Hepatocellular carcinoma (HCC) is one of the most prevalent malignant human tumors and a main cause of cancer death worldwide. Drug resistance limits the use of doxorubicin (DOX), a proliferation inhibitor used to treat HCC. This study aims to reveal the molecular mechanisms underlying DOX resistance and develop more effective therapies for HCC.

Materials and methods

An N⁶-methyladenosine (m⁶A) RNA immunoprecipitation sequencing-quantitative real-time polymerase chain reaction experiment was performed to assess m⁶A RNA methylation in HCC cells.

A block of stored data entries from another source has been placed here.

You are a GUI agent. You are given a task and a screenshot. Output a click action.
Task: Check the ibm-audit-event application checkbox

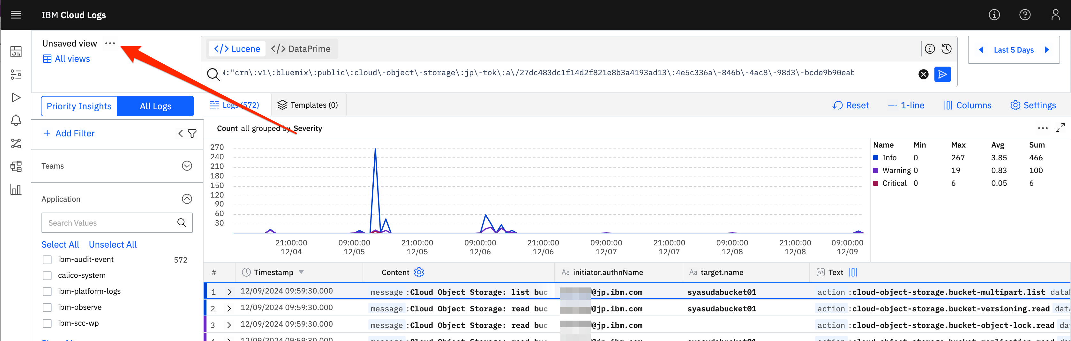pos(47,260)
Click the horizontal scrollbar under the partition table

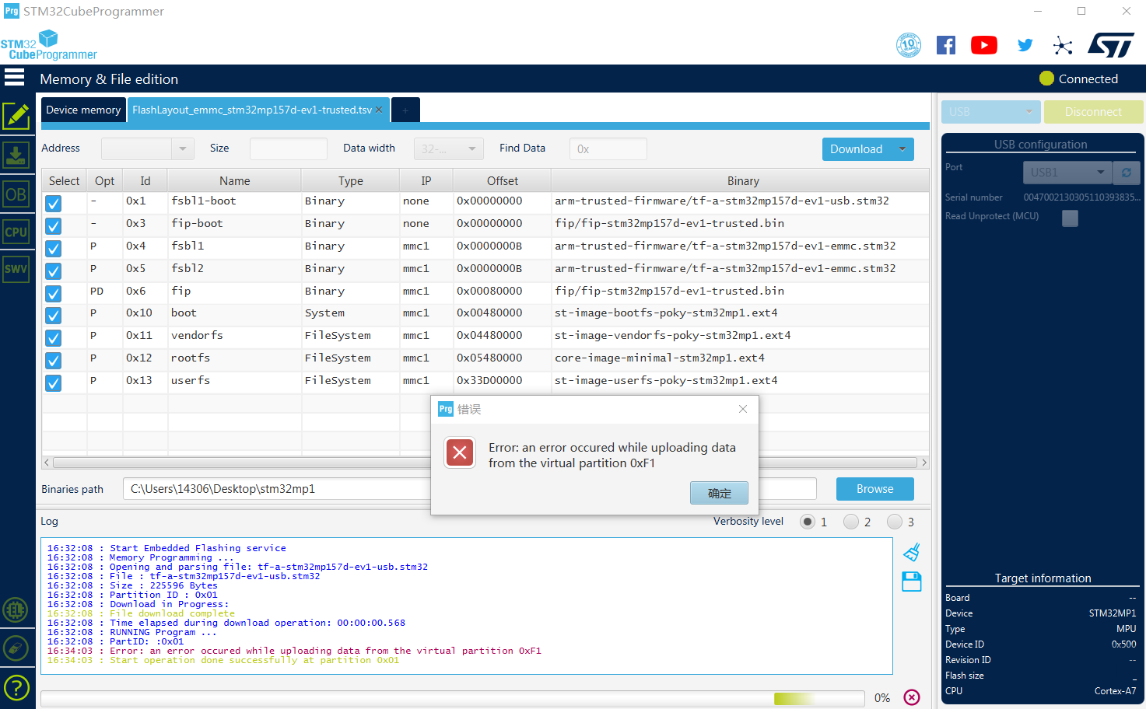coord(233,463)
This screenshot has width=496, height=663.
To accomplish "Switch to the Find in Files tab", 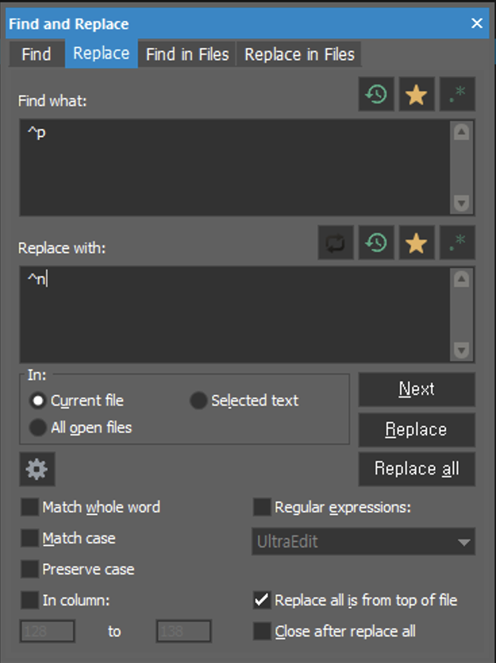I will click(187, 55).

A patient-derived xenograft mouse model was established to investigate the function of a chimeric peptide supramolecular nanoparticle system (SP94 dR/ miR-9 nanoparticles) in vivo.

Results

We found that the expression levels of METTL3 and TUG1 were upregulated in HCC, which was closely related to poor overall survival. Moreover, METTL3 and TUG1 depletion increased HCC cell sensitivity to DOX. METTL3 silencing repressed TUG1 expression in an m⁶A-dependent manner. Meanwhile, TUG1 depletion sensitized HCC cells to DOX via EIF5A2 by upregulating miR-9. Furthermore, SP94-dR/miR-9 nanoparticles dramatically enhanced HCC cell sensitivity to DOX by regulating autophagy in vitro and inhibiting tumor growth in vivo.

Significance

Our data identified a novel molecular pathway comprising the METTL3-m⁶A-TUG1-miR-9-EIF5A2 signaling axis in HCC, providing new targets for future DOX resistance management.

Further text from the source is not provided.